If I change the config so that grav is installed in the root (without /grav_path/ in the url), it works fine with the change.

[Piraty]

I am getting a 404 not found error.

This is what i get too.
grav 1.2 on lighttpd 1.1.45 php 7.1.2 , grav installed in a subfolder.
so the $1-fix isn't completely suitable yet.

[itsociaal]

The probleem seems to be the router in grav, it will get confused if the path includes a complete url including querystring, it will try to load the wrong url/route.
I think I managed to fix it in my local development enviroment, I changed the line in the vhost.conf by adding a '/' to it, so it now reads:

"^/grav_path/(.*)$" => "/grav_path/index.php/$1"

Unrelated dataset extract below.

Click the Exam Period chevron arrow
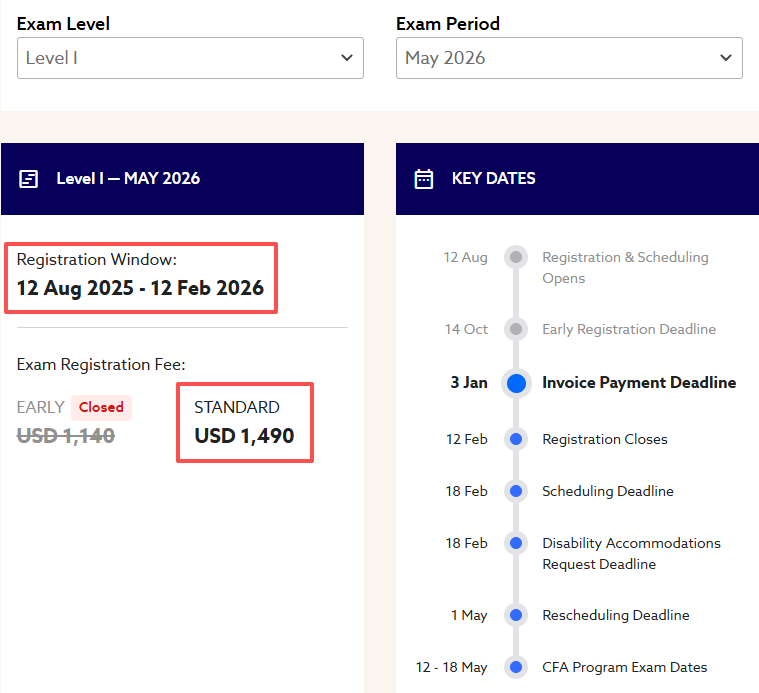759x693 pixels. click(726, 58)
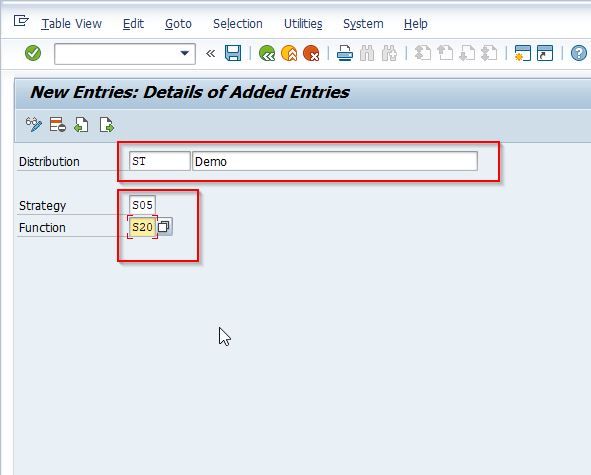Go to previous entry icon
Viewport: 591px width, 475px height.
click(x=81, y=124)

This seems to work so far for me on both installs of grav, 1 in the root and 1 in a subfolder.
I will do some further testing, perhaps @Piraty could also test this change to see if it solves the problem for him as well?

[Sogl]

Saw this error twice in the first login to Admin panel. Second login works fine.

Grav 1.2.2
Admin 1.3.3

[mahagr]

@Sogl That is the purpose of the error, really. It blocks access if you have too old security token or if the token doesn't belong to you. This prevents other users from doing random tasks as you in the admin.

[uldics]

@ghost Where could I find the vhost.conf on an Apache shared hosting without ssh access? There seems to not be such file.

[Sogl]

I use ngrok service for creating tunnels to my localhost site from internet, but can't login to admin from url like http://a70261927.ngrok.io/admin because invalid security token error every time.
How to fix?

[drewisdorner]

I'm using traefik as my reverse proxy server. When connecting it to my grav "backend" I'm getting the invalid security token when trying to login to my https://example.com/admin.
I searched a lot on both sides: traefik and grav.

Finally I found the error: in my traefik config I need to configure the passHostHeader to true in the frontend configuration.
If anybody has questions regarding this don't hesitate to @ me.

[pablomalo]

@drewisdorner Thanks for the tip, works great with Traefik.